How Babies Feel Pain, According To Science

Having a newborn can be utterly confusing. They hardly sleep when you want them to, and all of the crying can be downright infuriating at times. You've changed them, fed them, kept them comfortable, and they're still crying — now what? While you're wondering what could be wrong, it might strike you that maybe your baby is hurt in some way. More than likely, your baby is crying for no reason, as they tend to do at times. But, for future reference, do babies feel pain like adults do? It seems so.

For quite some time, until the 1980s, the majority of doctors believed babies' brains were not developed enough to feel pain the way adults do, noted TIME. It was believed that any reactions babies had to pricks and prods were simply muscular reactions, and not a result of feeling actual pain.

However, a recent study published by Oxford University changed all of that. In the first study of its kind, researchers used magnetic resonance imaging (MRI) technology to take a closer look at babies' brain responses when they were as young as a day old. By taking advantage of how much newborns sleep, researchers were able to observe when and if infants’ brains became more active, or consumed more oxygen, as the scientists lightly poked their feet.

The study suggested that not only do babies experience pain, but they may be more sensitive to it than adults. The researchers saw infant brains "light up" in a response four times greater to a much less stimulus than adult brains.

According to Harvard Health, repeated painful experiences in the newborn period can lead to both short and long-term problems with development, emotions, and stress responses. As a result, the American Academy of Pediatrics recently released an updated policy on newborn pain prevention and management.

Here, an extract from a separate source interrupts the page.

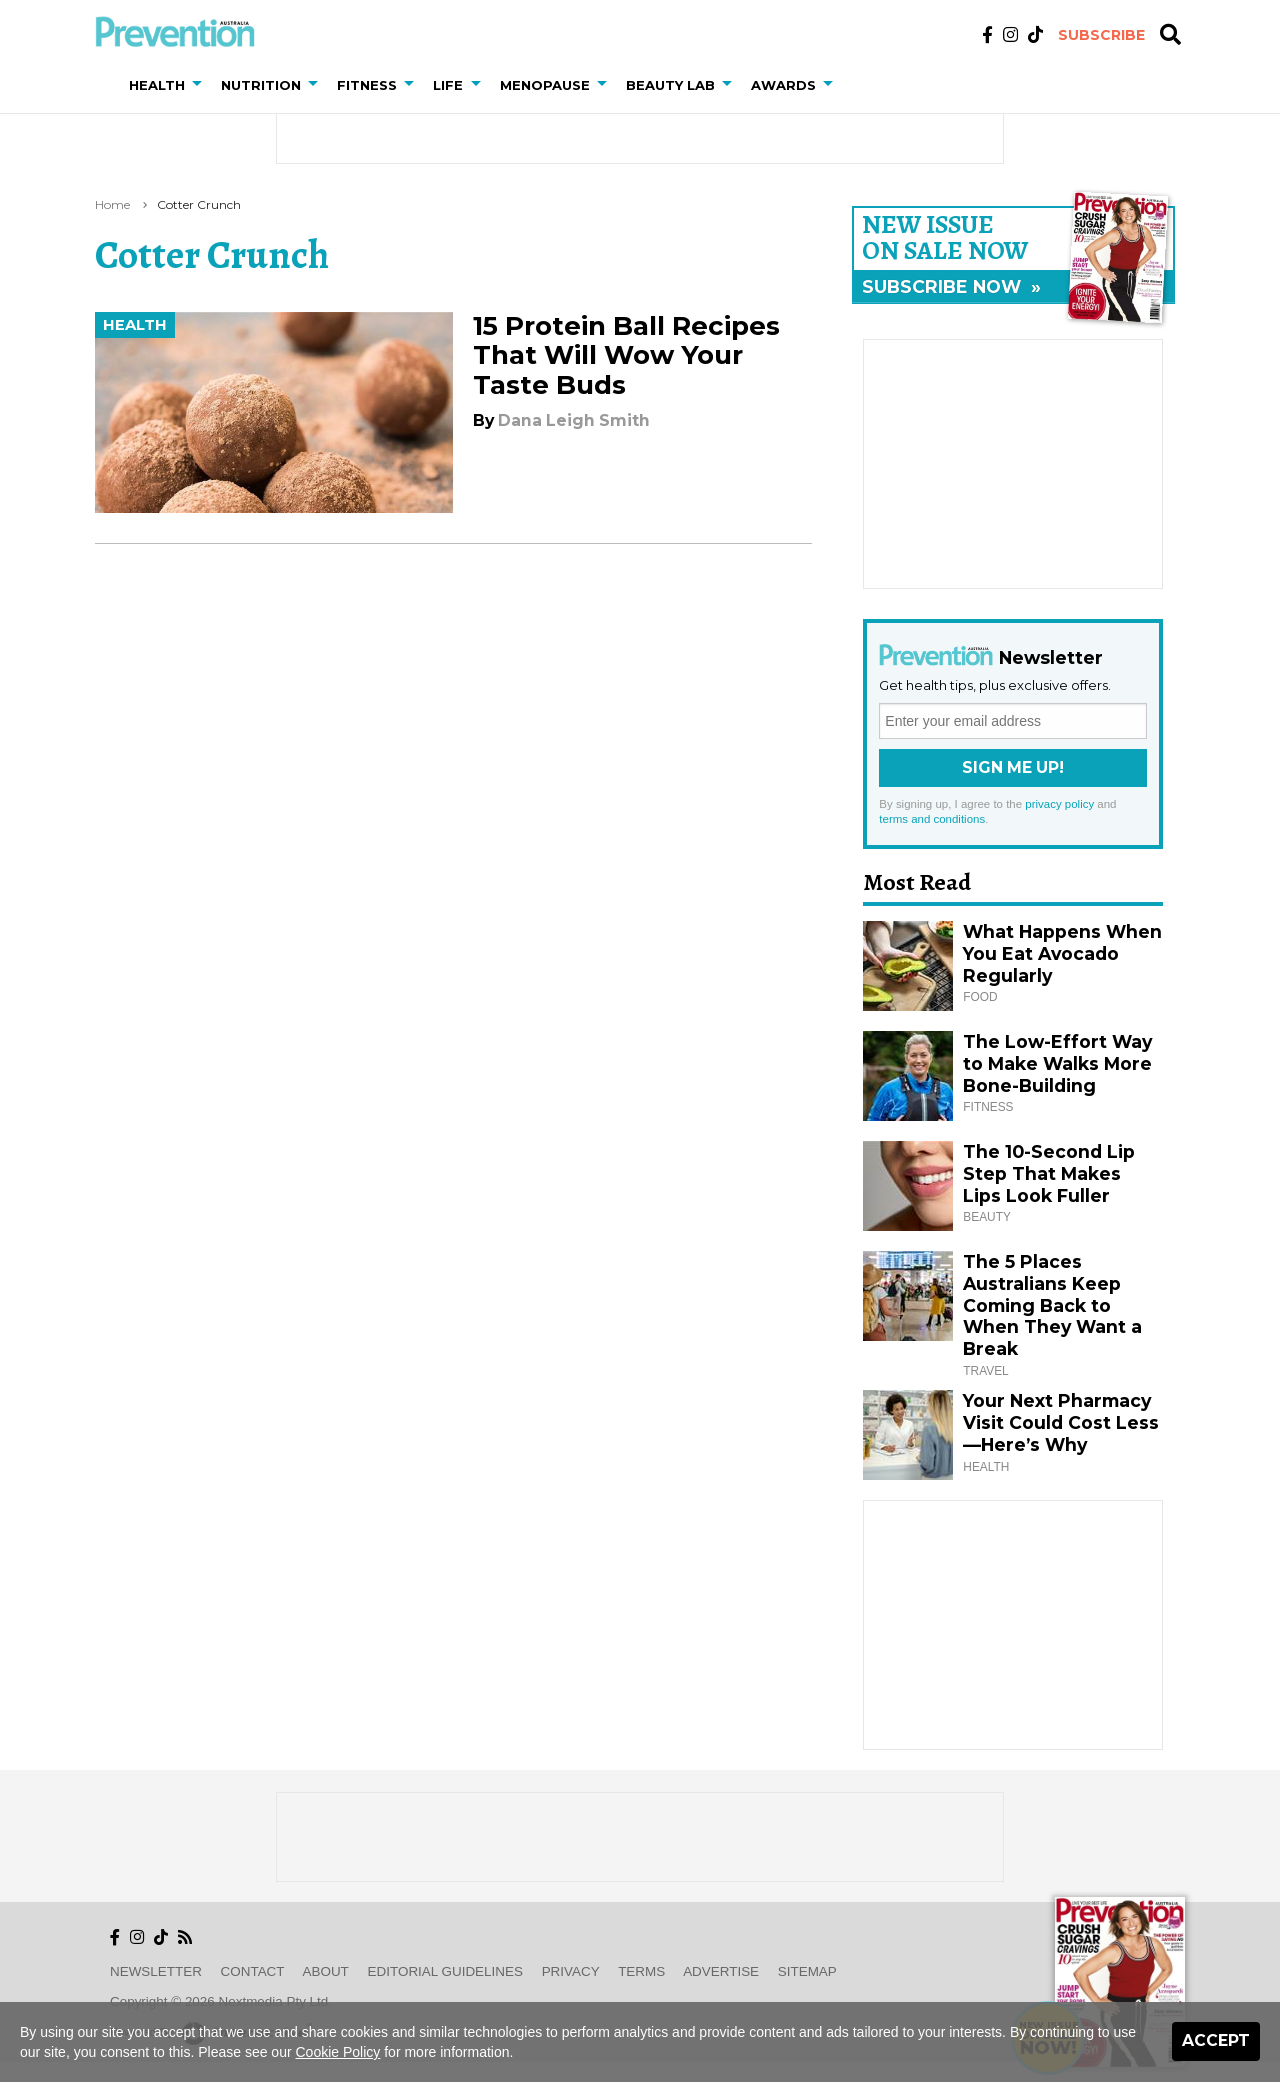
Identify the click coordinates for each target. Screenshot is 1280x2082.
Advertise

There are a few things parents and providers can do to ease pain in babies — the most simple being to hold them. As Harvard Health mentioned, both swaddling and holding a baby close has been shown to lessen pain in babies. Breastfeeding or giving expressed milk can also help, as can just simply touching or stroking your baby, and talking to them softly.

If you're worried about your baby being in pain, the best thing to do is to talk to your pediatrician regarding the next step. While there will be times your baby has to undergo painful moments, even if you don't want them to, knowing what they're feeling and how you can help is a big relief.